Hello, @stevenpawley @topepo Can you please help me with this question?

stevenpawley commented 11 months ago

Hello, I'm taking a look now. A few things that immediately stand out are that you shouldn't import both recipeselectors and colino, which replaces it, because that might really mess with things. I think that the same would apply to treesnip and bonzai - the latter replaces the former.

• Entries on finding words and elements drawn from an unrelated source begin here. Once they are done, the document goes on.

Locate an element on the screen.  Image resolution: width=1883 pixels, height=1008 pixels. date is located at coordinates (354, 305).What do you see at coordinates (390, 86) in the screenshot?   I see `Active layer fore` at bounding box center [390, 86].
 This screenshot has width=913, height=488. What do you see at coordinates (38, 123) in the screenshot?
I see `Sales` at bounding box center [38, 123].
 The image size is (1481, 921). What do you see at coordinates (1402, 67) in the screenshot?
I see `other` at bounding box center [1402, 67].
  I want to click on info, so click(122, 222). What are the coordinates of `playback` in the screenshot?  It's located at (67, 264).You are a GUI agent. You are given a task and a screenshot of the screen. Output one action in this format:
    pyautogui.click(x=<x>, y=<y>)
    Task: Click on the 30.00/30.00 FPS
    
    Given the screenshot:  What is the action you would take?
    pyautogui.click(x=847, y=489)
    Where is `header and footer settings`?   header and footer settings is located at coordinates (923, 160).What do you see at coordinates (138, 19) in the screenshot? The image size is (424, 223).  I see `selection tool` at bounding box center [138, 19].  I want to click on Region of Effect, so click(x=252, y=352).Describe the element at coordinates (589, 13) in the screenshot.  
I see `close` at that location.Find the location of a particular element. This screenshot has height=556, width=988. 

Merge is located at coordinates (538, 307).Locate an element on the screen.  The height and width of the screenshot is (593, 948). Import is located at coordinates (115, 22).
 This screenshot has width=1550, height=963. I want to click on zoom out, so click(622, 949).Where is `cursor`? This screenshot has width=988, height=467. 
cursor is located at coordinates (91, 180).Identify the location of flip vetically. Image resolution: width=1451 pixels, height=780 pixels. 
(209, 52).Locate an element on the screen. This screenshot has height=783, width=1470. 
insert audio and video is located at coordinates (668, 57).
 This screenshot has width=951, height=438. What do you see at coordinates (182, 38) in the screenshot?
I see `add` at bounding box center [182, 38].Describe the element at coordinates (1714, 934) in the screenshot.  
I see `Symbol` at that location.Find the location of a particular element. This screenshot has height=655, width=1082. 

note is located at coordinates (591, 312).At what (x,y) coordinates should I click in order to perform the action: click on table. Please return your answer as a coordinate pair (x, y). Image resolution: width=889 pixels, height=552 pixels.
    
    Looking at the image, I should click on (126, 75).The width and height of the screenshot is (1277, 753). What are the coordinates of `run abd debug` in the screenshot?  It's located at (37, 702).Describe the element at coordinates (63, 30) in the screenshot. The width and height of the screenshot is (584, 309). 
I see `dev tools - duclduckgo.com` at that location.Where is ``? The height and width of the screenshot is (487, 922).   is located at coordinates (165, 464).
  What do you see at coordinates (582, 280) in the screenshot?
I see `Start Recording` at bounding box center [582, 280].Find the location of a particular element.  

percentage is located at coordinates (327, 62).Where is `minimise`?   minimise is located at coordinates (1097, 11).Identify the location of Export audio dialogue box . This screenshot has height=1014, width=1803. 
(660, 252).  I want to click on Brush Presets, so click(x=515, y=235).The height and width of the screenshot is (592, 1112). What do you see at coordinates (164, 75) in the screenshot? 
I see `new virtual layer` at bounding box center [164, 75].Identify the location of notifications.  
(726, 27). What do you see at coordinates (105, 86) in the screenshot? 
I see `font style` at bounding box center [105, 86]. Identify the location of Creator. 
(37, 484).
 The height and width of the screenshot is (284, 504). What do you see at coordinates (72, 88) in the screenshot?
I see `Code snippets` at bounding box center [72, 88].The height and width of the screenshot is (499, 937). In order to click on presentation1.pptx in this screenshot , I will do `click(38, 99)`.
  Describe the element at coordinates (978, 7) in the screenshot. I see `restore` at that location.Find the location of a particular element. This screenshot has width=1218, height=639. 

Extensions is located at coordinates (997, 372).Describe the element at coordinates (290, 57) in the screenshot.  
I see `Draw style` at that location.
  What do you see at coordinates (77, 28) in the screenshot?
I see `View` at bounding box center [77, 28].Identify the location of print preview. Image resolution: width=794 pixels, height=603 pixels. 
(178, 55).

Aside from the lack of a pull_importances method that supports LightGBM, you can get the what variables are removed by using:

wflw_fit_lightgbm_best_IG_45 %>% 
  extract_recipe() %>% 
  tidy(number = 4)

And if you want the scores:

wflw_fit_lightgbm_best_IG_45 %>% 
  extract_recipe() %>% 
  tidy(number = 4, type = "scores")
forecastingEDs commented 11 months ago

Hi @stevenpawley! Thank you for your time, it helped me a lot! I was able to generate the IG scores, but it is strange that 7 variables retained by the IG obtained 0.00000... points. Can you tell me if this is correct? Shouldn't the GI algorithm select only the variables that obtained positive scores?